Roadmap

Zold is an experimental community-driven project. It has a very ambitious technical roadmap. Join us in Telegram to make this plan real.

This is our current technical focus (most urgent and critical are at the top):

  • Zold-Stress doesn’t demonstrate high-speed results; we have to investigate what’s going on and what need to be fixed.

  • Large Traffic: we send wallet content too frequently between nodes, while it’s possible to optimize that and return “Not-Modified” for all FETCH operations, if they request the content they already have. We may also want to delivery multiple wallets in one HTTP request (“packaged delivery”) and delivery partial content.

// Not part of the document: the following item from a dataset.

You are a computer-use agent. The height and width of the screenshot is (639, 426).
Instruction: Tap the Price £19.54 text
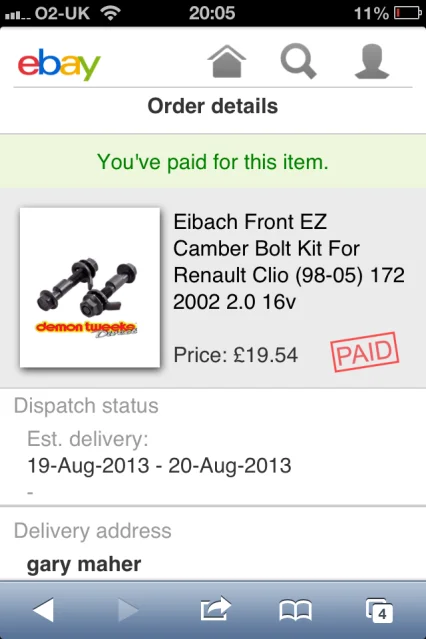click(236, 355)
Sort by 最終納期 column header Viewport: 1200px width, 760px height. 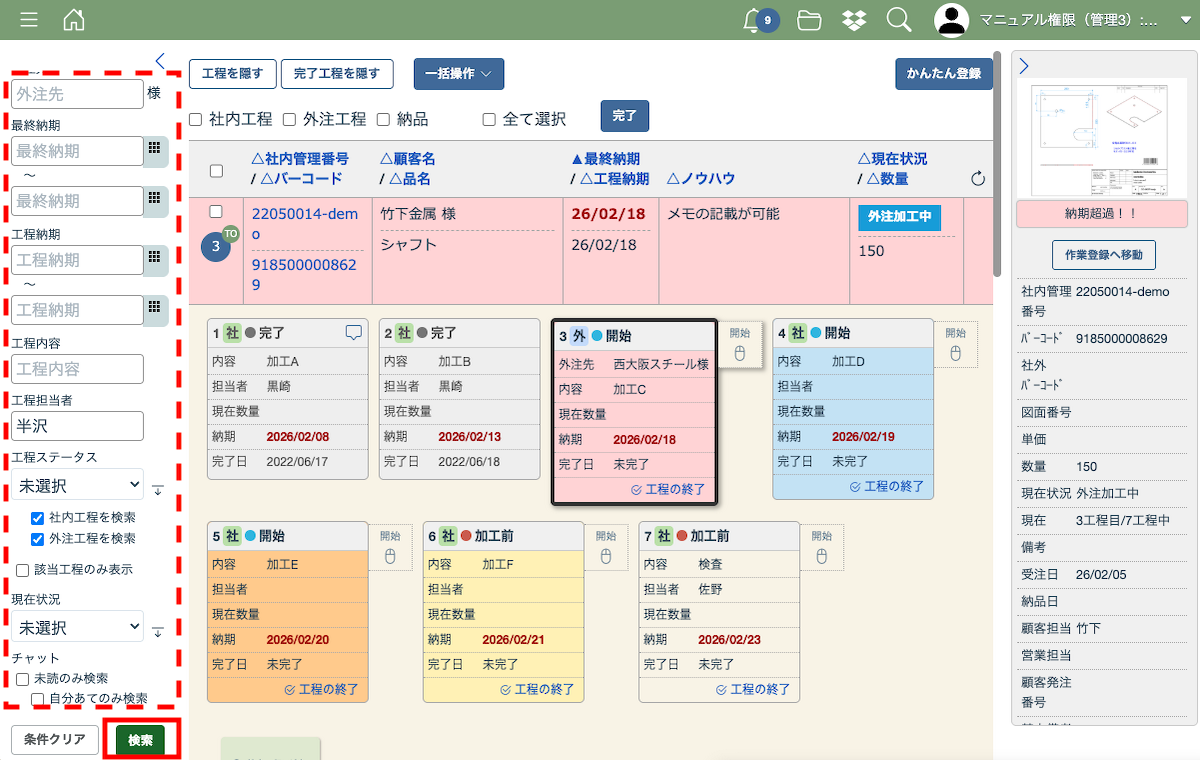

  • No SSL: nodes still communicate via an open and insecure HTTP protocol. This is a pretty serious threat, we have to start using HTTPS.

  • Database: currently Zold node software keeps wallet data in files, which makes it difficult to manage and slow. Would be great to introduce a database-backed persistence layer, with SQLite, for example.

  • Windows: at the moment our software doesn’t run on Windows platform, and it’s only sad. We have to make sure that our nodes run on Windows.

History:

25-Mar-19:
Security problems solved, --baseline, --legacy, --trusted, and --depth parameters introduced, which made sure that we are not afraid of 51% attack anymore. However, we seriously depend on master nodes, and this is the problem to be fixed in the future. We may also want to get rid of scores (proof-of-work) and move to proof-of-availability, which has to be invented and implemented.

6-Feb-19:
Queue Overflow problem is gone. The amount of wallets “in process” was growing in some nodes sometimes; this didn’t sound like a valid behavior and most likely meant some dead loops. Indeed, there were duplicate PUSH operations accomplished by most nodes. The problem has been fixed.

20-Jan-19:
Memory leakage has been fixed. Thanks to that the entire network is stable now. Server software runs without interruption for days. This was a bug (or a feature) in Ruby, but we weren’t able to find it for a few months.

25-Dec-18:
--tolerate-edges introduced to increase security; --tolerate-quorum introduced to increase security; legacy wallet content to prohibit overwrites in 24 hours; --shallow merge introduced; “Hungry” wallets added, to improve wallets distribution mechanism; On-demand wallet content delivery to optimize traffic; Garbage collection introduced to remove empty and old wallets; repo JSON attribute added to see the difference between Zold implementations; Score strength increased to 8.

15-Nov-18:
Zold-stress, a stress-test automated command like toolkit released. Score calculating code moved to its own repository zold-score, and C/C++ implementation introduced. Node aliases introduced in #249. HTTP requests performance improved in #176. Reboot mechanism is connected to the RubyGems website, in #181.

30-Jul-18:
#412: Scores are being calculated in a separate process, which makes HTTP front-end a few times faster (but still pretty slow).

22-Jul-18:
#399: PUSH, PULL, and UPDATE are multi-threaded now, which makes them much faster than before.

14-Jul-18:
#402: Critical bugs with nodes connectivity were fixed, the network is stable (over 70 nodes).

8-Jul-18:
This blog has been started and the first article has been published.

2-Jul-18:
The first version of the Green Paper has been published.

16-Jun-18:
We started to recruit Ruby developers on StackOverflow, to build a team.

28-May-18:
The first transaction has been sent.

20-May-18
The first version of the White Paper has been published.

12-May-18:
Version 0.1 has been released to RubyGems.

29-Jan-18:
The idea was born. It became obvious that having our own cryptocurrency would be benefitial for Zerocracy.